In the work that won the award, DisCo was applied to CAM5.1 climate simulation data on 1,024 Intel Haswell nodes on NERSC’s Cori supercomputer, processing 89.5 TB of data in 6.6 minutes end-to-end. In addition, they obtained 91% weak scaling and 64% strong scaling efficiency. The result was a state-of-the-art segmentation of coherent spatiotemporal structures in complex nonlinear turbulent flows from both observational and simulated data.

Supervised machine learning and deep learning work well only if you have labeled data and you are confident that the labels accurately represent some ground truth. But for these kinds of scientific data sets we essentially do not have ground truth,” Rupe said. “This is why there has been keen interest in unsupervised physics-informed discovery approaches like DisCo.”

This is a video that accompanies the SC19 submission: DisCo: Physics-based Unsupervised Discovery of Coherent Structures in Spatiotemporal Systems. This is a video of unsupervised structural segmentation of vorticity fields from a high-resolution 2D turbulence simulation. Raw fields on the left and causal states corresponding to the structural segmentation on the right. Note that the structural segmentation achieved here is able to extract phenomena of interest including coherent vortices and shear layers in between them. The largest magnitude (darkest color) vorticity regions in the video are elliptic LCS. Each of these elliptic LCS are generally captured by two concentric local causal states; one state for the high-rotation core and one for the boundary. Hyperbolic LCS form between the rotating elliptic LCS and appear as “shrinking and stretching surfaces”. They can be identified in the local causal state field as, for example, narrow white bands between blue and red states (elliptic LCS).

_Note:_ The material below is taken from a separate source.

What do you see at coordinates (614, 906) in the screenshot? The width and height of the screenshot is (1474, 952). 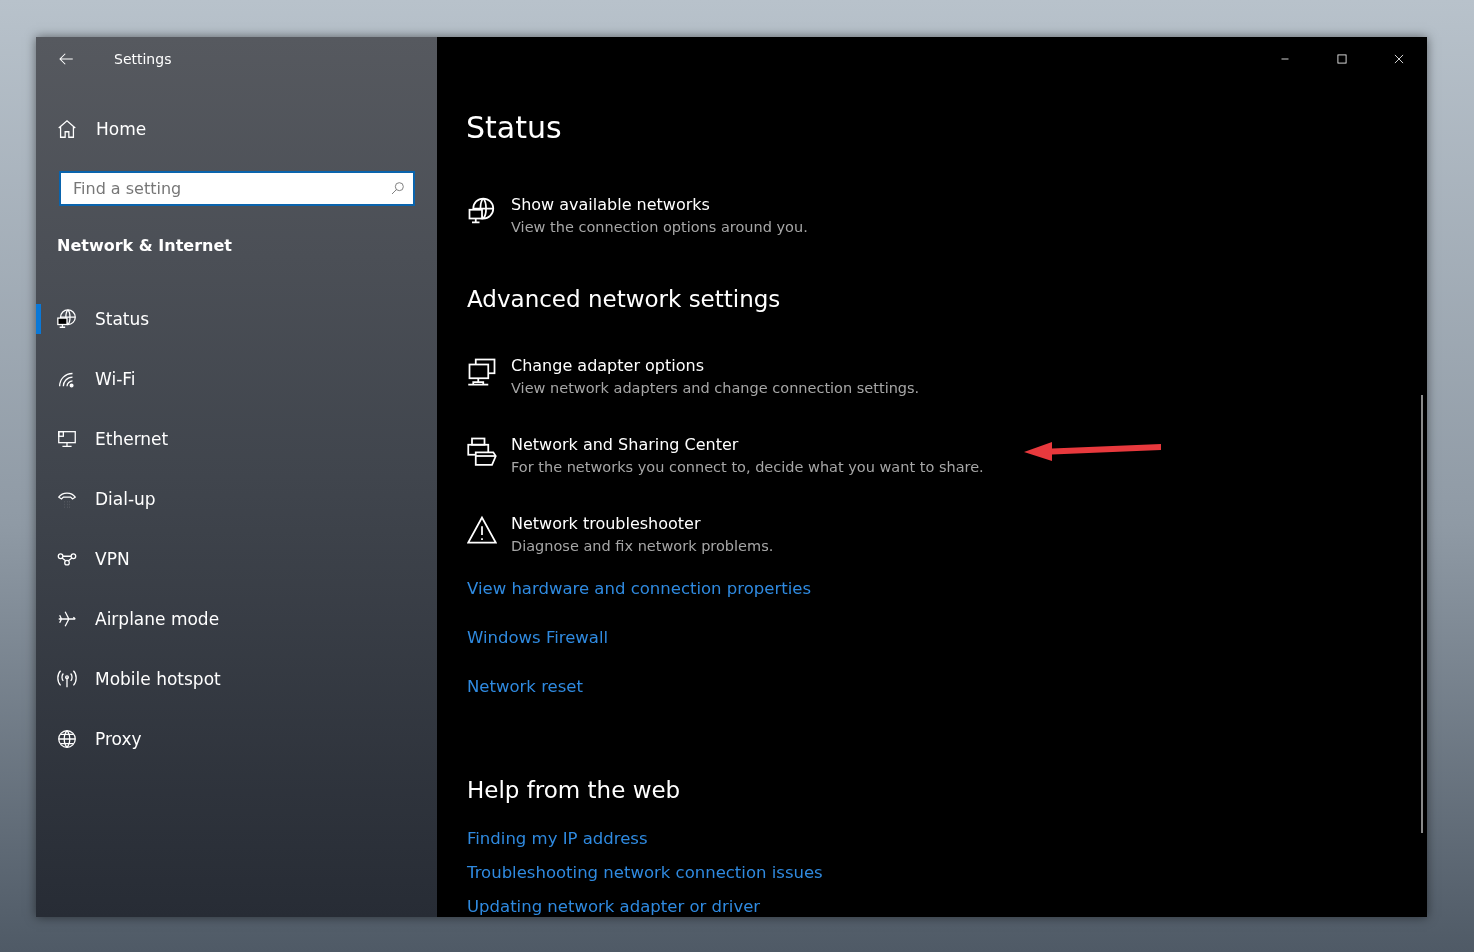 I see `help-link: Updating network adapter or driver` at bounding box center [614, 906].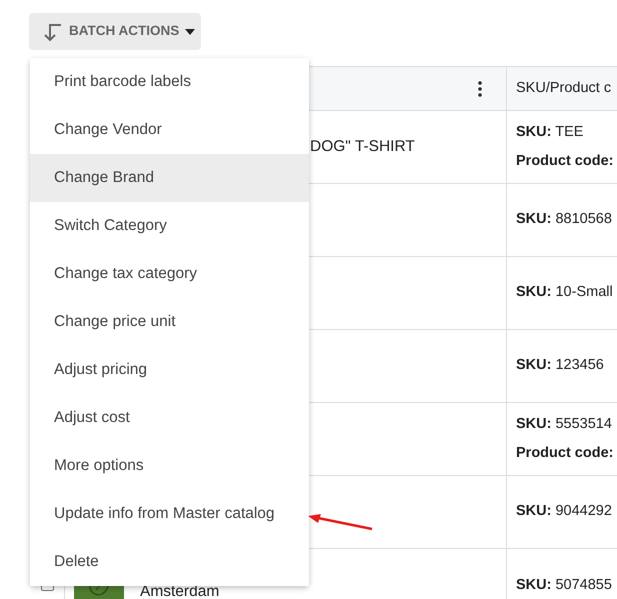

Hyperion Research’s HPC Innovation Excellence Awards are presented twice a year, at the ISC conference in June and the Supercomputing Conference in November. The program’s main goals are to help other users understand the benefits of adopting HPC and justify HPC investments, to demonstrate the value of HPC to funding bodies, to expand public support for increased HPC investments, and to showcase return on investment and scientific success stories involving HPC.